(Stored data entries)
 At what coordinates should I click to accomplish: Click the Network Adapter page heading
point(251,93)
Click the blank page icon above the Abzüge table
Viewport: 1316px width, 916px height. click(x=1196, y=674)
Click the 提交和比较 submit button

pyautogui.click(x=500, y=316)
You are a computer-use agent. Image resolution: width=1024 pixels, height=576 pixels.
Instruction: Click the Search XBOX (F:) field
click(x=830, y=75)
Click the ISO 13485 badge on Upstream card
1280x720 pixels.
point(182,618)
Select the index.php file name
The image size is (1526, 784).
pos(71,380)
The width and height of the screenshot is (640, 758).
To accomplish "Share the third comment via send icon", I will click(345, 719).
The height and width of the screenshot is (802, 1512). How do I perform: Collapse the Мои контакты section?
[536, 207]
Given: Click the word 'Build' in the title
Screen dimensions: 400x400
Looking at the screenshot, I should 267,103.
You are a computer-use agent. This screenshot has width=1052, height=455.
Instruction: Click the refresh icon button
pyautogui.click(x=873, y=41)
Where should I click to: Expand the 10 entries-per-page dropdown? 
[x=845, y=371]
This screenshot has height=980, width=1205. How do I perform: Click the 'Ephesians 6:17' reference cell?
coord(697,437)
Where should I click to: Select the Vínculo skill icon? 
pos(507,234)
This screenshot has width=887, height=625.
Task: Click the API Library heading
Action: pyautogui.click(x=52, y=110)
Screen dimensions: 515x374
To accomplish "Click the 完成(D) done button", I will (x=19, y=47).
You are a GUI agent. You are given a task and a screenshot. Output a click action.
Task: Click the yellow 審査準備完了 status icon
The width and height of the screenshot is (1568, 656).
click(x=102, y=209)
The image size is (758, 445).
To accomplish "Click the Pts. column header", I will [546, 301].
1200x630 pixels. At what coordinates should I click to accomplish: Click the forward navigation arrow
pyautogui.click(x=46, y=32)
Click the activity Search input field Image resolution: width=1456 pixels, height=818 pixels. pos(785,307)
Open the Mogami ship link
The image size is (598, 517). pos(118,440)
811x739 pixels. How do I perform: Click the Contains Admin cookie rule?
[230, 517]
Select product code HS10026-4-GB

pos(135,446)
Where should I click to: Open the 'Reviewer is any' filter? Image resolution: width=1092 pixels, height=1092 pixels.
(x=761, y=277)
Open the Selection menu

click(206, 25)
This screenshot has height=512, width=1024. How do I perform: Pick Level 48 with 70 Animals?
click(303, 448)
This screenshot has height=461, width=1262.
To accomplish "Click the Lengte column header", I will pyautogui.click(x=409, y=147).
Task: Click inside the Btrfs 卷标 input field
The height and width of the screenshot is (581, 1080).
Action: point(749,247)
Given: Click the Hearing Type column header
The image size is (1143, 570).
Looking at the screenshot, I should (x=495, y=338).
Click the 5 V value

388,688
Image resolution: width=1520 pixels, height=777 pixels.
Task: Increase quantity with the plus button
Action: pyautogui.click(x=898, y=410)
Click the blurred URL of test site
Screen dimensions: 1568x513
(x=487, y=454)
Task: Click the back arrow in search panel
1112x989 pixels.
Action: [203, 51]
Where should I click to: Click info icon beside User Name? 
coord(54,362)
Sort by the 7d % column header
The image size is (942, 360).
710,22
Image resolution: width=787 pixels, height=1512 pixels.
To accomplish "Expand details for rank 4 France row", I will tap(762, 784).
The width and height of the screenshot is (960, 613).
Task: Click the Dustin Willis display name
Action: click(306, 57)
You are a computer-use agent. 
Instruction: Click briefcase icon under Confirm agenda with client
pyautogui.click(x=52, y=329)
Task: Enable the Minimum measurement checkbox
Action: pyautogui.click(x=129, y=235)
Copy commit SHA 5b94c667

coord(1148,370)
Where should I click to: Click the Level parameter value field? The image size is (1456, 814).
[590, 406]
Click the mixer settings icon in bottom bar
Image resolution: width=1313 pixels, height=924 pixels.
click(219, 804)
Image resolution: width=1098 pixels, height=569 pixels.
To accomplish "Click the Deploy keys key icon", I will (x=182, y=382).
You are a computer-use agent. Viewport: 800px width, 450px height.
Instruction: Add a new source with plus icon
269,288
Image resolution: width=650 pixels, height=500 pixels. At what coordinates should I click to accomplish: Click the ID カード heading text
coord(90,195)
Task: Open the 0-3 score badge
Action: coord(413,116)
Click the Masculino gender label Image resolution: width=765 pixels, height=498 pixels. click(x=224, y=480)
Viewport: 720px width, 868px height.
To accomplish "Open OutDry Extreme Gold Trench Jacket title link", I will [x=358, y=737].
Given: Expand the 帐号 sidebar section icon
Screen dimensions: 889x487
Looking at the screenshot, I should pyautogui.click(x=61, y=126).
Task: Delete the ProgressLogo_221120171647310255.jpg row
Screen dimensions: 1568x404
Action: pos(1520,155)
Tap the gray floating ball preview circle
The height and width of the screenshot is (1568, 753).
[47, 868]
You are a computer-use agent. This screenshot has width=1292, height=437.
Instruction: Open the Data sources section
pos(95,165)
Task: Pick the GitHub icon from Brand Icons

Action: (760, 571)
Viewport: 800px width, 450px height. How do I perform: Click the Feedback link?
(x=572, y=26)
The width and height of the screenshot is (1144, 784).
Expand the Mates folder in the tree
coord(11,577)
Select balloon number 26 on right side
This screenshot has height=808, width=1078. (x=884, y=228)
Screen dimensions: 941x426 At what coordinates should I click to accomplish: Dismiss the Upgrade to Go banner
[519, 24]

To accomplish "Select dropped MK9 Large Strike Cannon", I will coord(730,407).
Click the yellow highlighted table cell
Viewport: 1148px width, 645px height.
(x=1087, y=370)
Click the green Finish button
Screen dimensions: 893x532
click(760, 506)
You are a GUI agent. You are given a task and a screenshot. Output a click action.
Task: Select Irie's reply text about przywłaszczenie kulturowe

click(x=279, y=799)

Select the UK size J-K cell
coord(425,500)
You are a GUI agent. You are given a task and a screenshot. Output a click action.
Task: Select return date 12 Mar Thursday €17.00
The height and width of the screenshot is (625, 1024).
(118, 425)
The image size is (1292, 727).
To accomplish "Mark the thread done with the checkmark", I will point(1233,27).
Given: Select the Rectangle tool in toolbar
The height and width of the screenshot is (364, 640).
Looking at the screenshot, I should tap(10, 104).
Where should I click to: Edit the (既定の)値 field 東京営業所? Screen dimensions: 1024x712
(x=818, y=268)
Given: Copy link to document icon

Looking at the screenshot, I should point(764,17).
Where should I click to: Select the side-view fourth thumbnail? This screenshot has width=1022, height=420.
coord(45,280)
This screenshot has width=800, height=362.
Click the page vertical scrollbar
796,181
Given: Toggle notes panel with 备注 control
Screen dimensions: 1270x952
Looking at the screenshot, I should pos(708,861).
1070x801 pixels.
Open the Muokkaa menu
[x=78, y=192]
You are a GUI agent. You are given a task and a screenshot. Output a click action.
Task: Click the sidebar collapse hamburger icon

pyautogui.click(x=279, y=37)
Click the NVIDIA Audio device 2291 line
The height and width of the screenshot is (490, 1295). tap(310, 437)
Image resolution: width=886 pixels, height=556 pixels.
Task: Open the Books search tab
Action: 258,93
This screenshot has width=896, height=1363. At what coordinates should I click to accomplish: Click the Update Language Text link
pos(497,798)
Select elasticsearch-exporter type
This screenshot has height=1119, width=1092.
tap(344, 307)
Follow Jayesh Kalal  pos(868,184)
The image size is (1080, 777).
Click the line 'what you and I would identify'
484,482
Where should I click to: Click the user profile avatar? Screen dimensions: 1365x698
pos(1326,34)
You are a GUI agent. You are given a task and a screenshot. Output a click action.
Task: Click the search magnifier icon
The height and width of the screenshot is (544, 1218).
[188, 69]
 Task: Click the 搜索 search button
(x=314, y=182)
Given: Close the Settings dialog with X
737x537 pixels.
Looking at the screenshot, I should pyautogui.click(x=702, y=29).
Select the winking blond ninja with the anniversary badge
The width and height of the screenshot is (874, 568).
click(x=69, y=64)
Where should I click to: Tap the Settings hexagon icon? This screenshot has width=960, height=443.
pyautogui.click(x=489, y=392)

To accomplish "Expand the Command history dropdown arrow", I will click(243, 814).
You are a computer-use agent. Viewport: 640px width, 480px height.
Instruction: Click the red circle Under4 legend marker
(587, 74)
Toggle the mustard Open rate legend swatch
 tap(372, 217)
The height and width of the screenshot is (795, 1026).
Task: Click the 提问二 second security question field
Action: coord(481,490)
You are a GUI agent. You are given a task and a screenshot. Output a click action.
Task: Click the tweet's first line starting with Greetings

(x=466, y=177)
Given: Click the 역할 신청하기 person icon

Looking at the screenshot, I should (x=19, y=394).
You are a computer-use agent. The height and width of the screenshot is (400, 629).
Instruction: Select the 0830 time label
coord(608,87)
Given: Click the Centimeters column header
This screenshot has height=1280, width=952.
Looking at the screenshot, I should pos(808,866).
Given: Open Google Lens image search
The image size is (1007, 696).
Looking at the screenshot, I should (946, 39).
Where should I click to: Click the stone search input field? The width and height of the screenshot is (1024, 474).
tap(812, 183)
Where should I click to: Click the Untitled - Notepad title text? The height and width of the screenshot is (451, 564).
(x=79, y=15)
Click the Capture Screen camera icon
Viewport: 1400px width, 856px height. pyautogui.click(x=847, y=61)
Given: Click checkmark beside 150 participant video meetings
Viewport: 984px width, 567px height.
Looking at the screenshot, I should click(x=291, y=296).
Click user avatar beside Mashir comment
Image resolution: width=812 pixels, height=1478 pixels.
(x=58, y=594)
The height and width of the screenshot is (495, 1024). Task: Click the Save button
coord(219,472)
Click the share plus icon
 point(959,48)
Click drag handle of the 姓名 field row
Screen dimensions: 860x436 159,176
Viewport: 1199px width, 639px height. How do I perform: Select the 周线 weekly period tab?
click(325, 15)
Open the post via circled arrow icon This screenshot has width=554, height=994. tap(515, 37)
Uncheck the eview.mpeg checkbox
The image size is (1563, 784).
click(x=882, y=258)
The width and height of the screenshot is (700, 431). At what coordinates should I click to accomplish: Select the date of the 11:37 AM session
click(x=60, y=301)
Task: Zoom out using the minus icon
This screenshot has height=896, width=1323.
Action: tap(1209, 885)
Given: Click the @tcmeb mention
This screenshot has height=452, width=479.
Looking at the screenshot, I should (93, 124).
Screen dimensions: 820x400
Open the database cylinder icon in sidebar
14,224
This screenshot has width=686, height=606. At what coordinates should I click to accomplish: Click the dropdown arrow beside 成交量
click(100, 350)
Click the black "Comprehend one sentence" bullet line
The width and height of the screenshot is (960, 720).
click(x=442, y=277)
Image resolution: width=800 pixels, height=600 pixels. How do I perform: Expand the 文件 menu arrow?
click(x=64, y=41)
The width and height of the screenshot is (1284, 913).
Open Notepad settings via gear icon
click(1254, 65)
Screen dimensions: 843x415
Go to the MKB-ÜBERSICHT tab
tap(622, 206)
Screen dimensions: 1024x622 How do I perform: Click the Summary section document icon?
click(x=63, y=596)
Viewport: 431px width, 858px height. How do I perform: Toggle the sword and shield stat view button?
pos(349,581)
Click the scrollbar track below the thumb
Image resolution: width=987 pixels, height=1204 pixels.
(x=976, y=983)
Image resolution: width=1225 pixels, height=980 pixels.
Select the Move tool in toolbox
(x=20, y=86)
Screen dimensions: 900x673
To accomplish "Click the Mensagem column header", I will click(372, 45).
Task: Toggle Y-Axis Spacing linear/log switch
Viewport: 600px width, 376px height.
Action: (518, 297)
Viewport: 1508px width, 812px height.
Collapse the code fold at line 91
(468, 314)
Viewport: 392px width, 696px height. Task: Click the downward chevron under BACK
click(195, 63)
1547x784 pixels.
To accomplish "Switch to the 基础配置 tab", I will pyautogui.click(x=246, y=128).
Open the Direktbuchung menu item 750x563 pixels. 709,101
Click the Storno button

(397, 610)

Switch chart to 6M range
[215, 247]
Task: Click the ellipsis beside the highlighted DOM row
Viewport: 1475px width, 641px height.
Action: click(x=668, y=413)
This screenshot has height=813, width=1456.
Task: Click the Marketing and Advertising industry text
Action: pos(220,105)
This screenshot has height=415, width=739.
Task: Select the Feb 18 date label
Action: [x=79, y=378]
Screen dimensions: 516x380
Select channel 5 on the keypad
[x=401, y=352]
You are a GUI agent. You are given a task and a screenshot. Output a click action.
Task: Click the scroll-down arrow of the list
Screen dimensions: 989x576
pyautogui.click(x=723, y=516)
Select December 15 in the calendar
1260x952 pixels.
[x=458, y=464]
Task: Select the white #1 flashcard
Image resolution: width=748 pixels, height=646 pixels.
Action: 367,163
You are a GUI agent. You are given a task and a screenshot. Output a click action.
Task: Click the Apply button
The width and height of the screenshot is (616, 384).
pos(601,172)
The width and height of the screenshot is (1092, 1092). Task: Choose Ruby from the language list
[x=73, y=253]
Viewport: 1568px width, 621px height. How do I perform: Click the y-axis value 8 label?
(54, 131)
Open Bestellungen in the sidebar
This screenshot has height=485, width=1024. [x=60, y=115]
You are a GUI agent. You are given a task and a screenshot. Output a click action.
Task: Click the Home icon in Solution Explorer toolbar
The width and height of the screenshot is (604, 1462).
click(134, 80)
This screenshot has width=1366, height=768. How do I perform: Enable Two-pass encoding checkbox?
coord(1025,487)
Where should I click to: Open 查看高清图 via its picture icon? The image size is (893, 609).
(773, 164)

● **Description of the task**
Extract from the records above the lines from the one containing "Task: Click the tweet's" to the one containing "You are a computer-use agent. The", both lines included, exactly as they appear and with nothing else.

● **Your solution**
Task: Click the tweet's first line starting with Greetings

(x=466, y=177)
Given: Click the 역할 신청하기 person icon

Looking at the screenshot, I should (x=19, y=394).
You are a computer-use agent. The height and width of the screenshot is (400, 629).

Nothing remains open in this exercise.